Work request: Transcribe exactly the entries from the "This screenshot has width=712, height=537." line to the end, both included, minus pictures.

Extracted data entries
<<<<
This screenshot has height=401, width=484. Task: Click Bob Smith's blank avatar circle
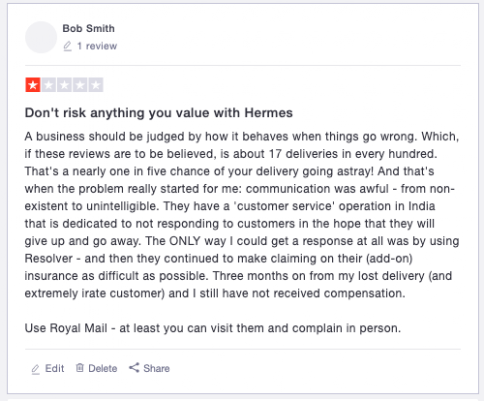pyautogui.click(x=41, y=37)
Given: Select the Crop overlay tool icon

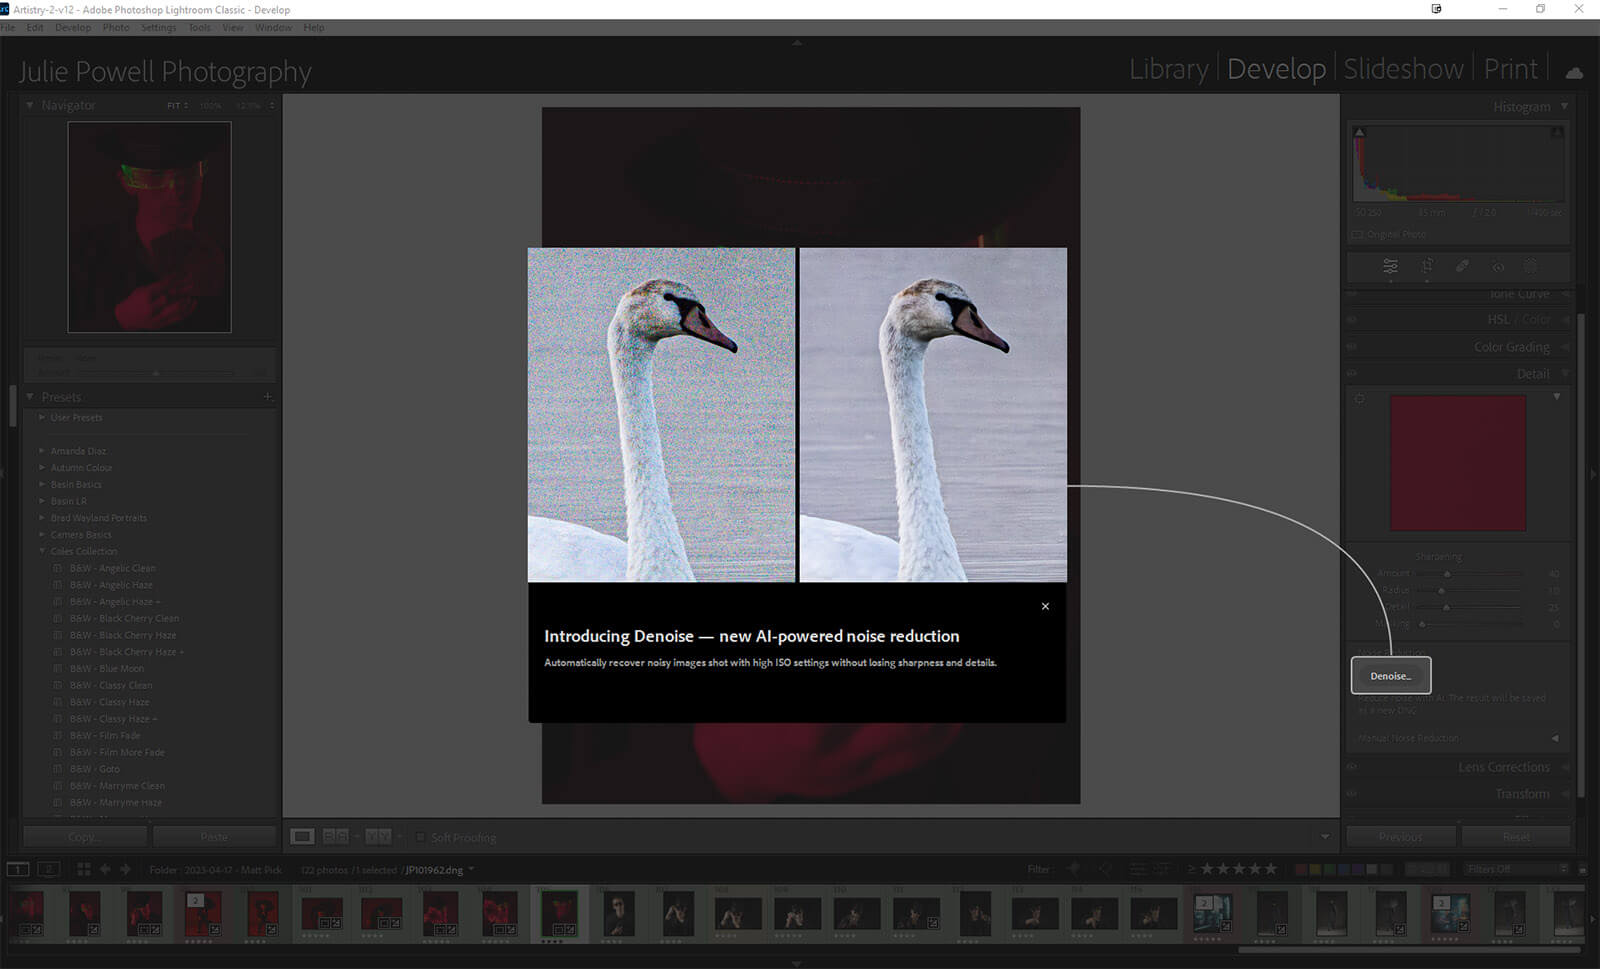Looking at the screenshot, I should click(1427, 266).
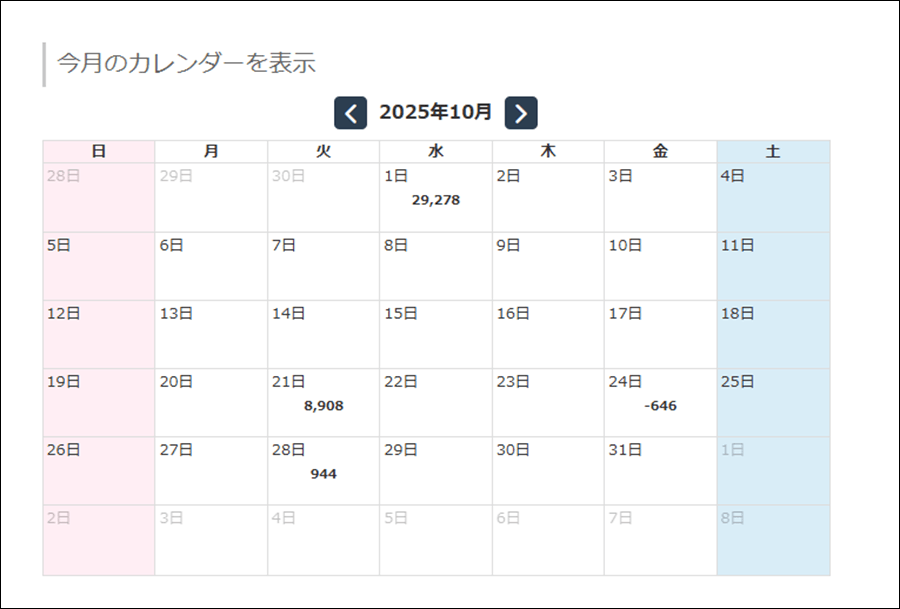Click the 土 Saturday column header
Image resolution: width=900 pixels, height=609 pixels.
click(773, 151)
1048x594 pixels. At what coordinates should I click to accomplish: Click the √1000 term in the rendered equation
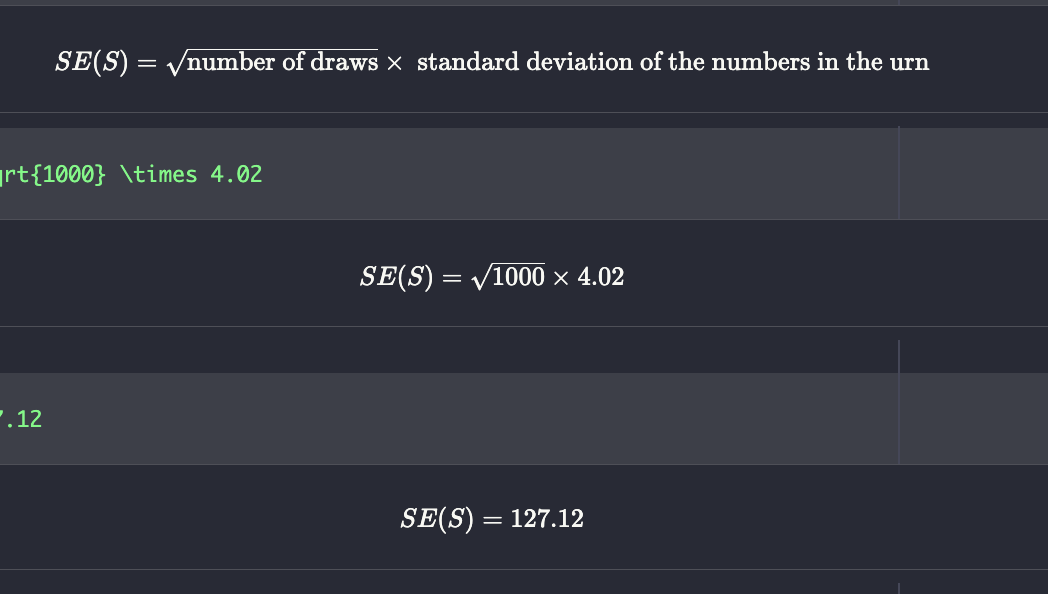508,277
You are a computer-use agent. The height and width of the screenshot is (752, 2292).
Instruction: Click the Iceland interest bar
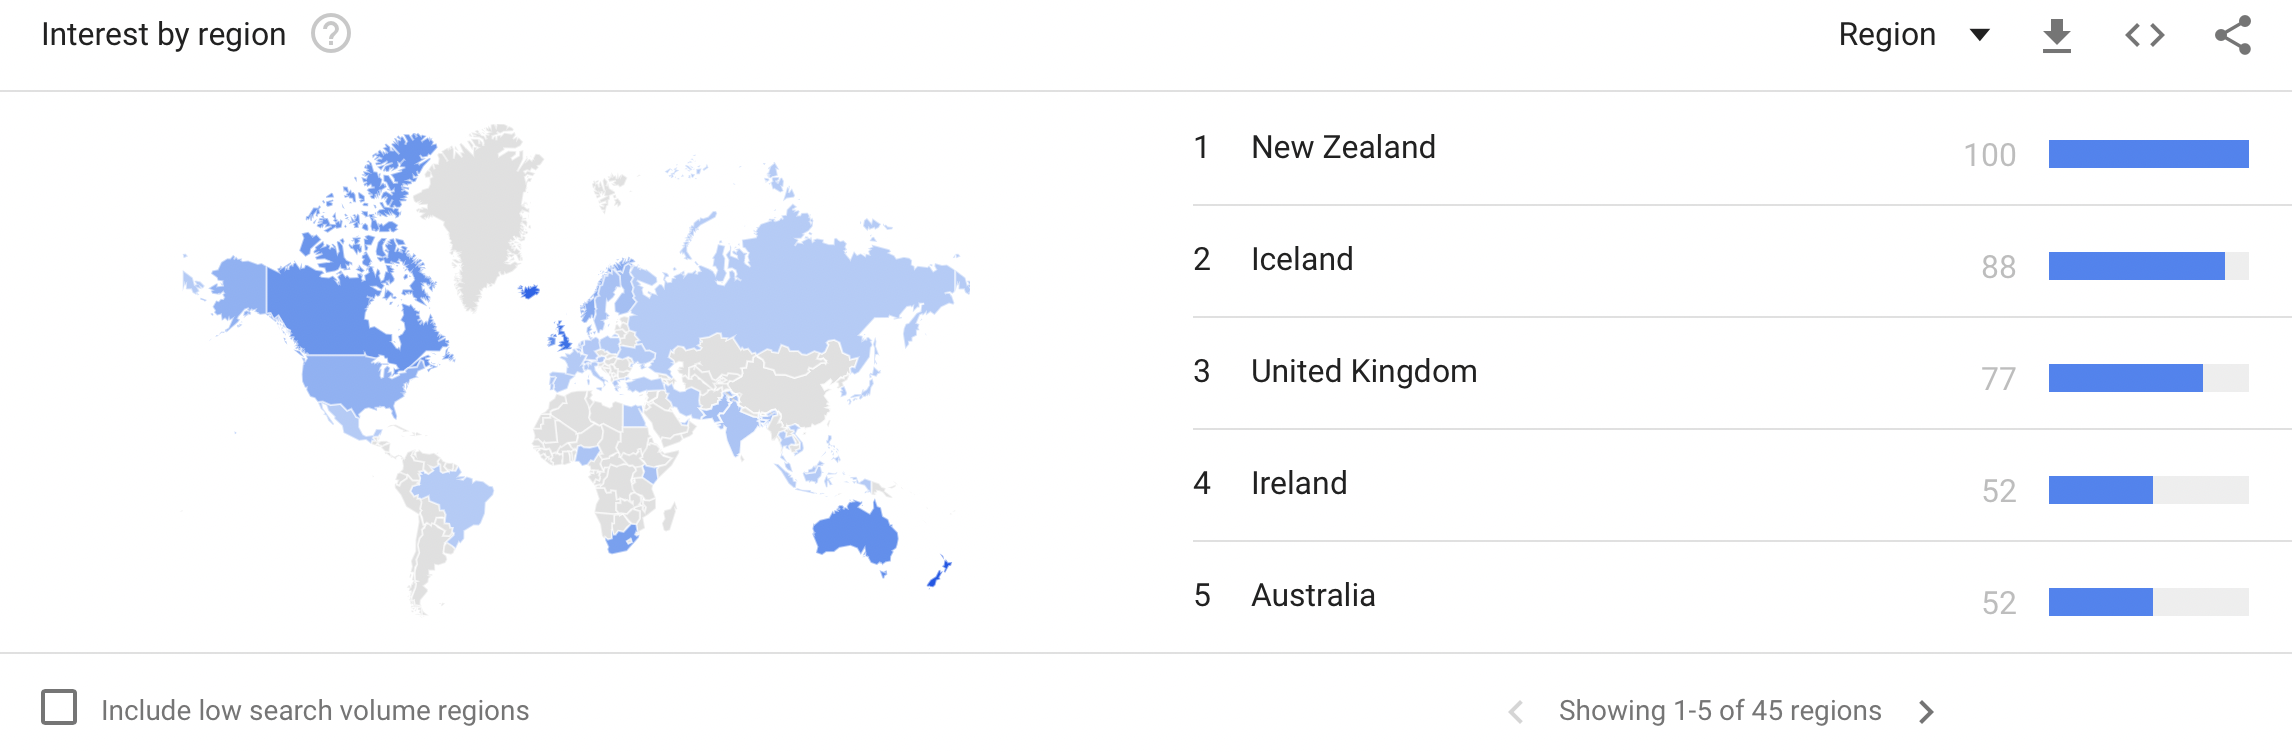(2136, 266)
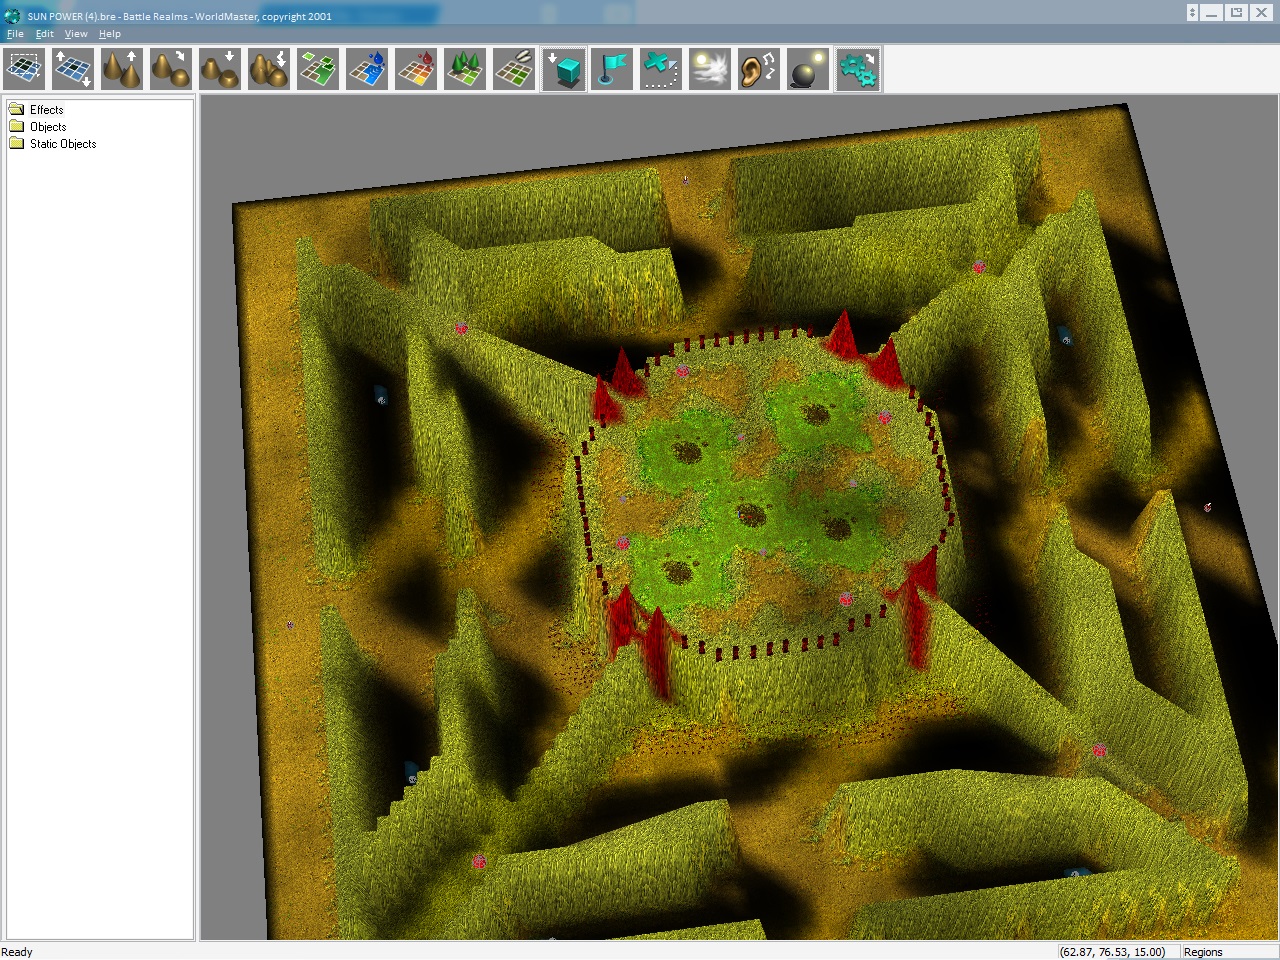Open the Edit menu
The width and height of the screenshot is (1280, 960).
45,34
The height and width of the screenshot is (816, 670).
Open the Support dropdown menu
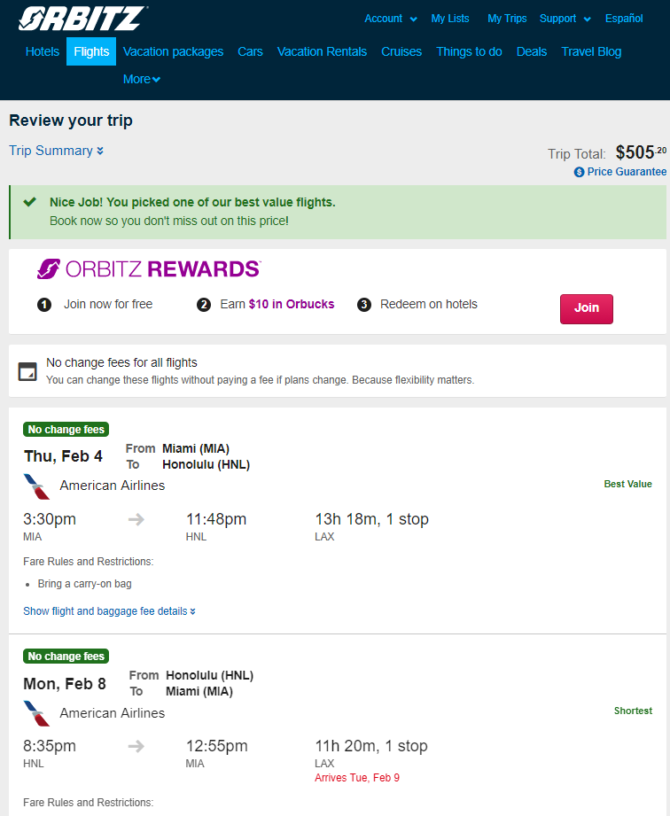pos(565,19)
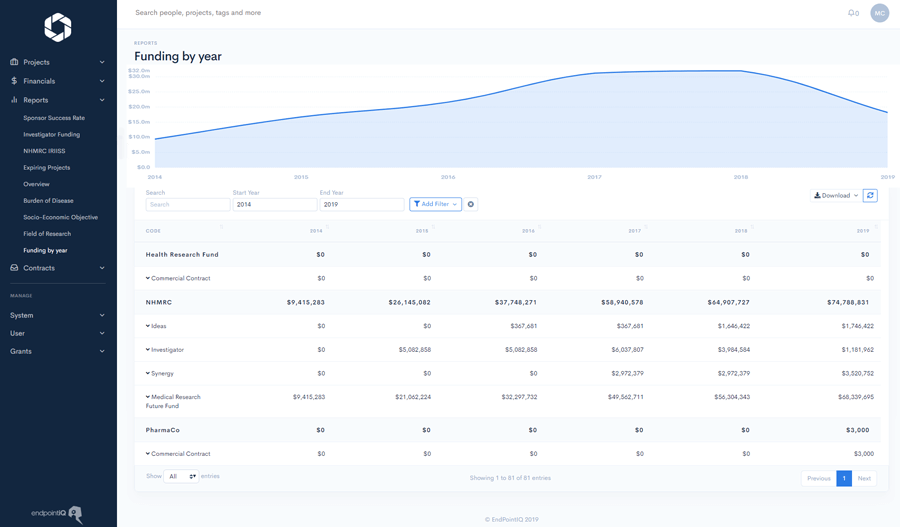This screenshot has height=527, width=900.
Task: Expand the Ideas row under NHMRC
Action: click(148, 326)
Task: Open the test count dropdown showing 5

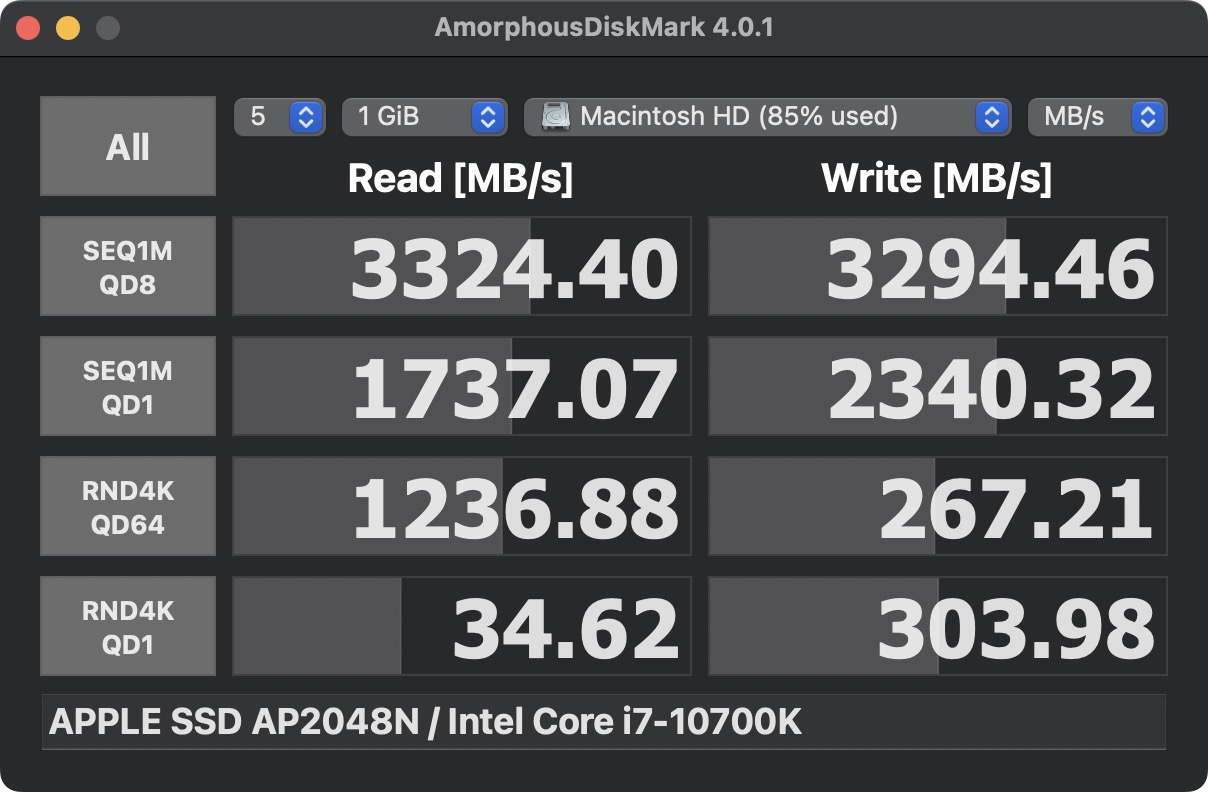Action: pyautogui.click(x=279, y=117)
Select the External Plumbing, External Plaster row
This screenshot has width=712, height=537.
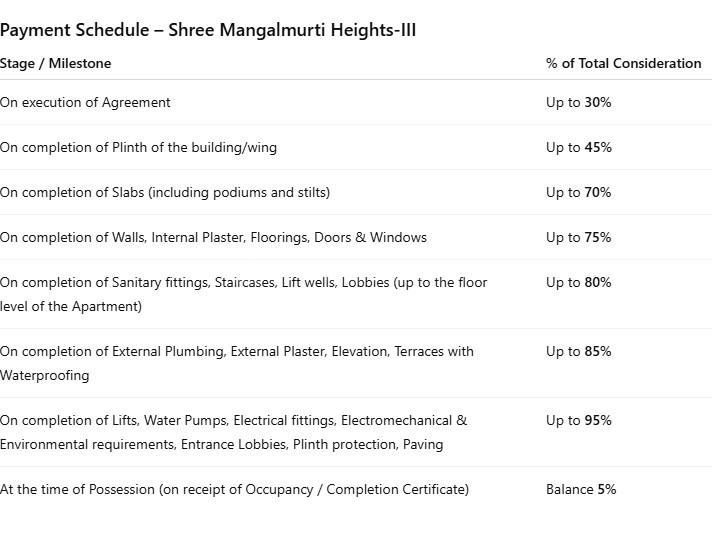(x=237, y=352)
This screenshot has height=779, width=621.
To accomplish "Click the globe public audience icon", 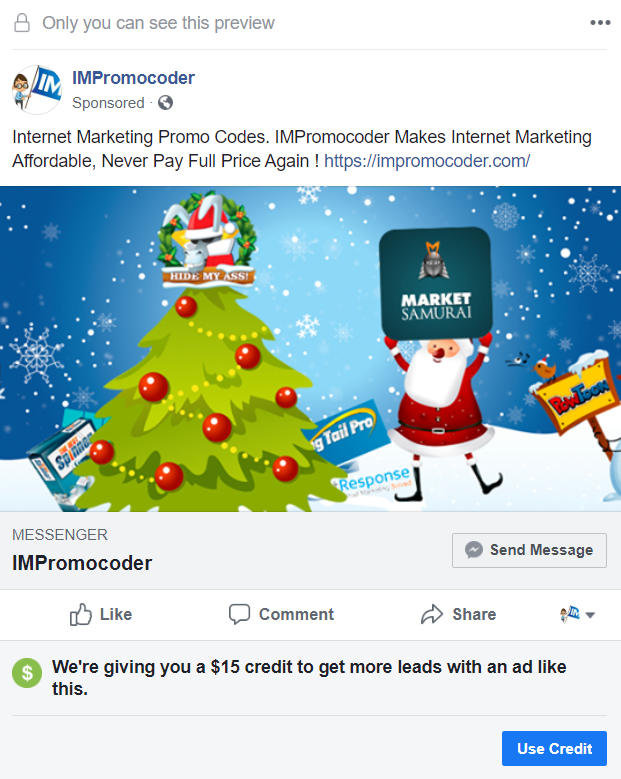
>>>>
Solution to this problem:
This screenshot has width=712, height=537.
(x=237, y=352)
This screenshot has height=779, width=621.
To accomplish "Click the globe public audience icon", 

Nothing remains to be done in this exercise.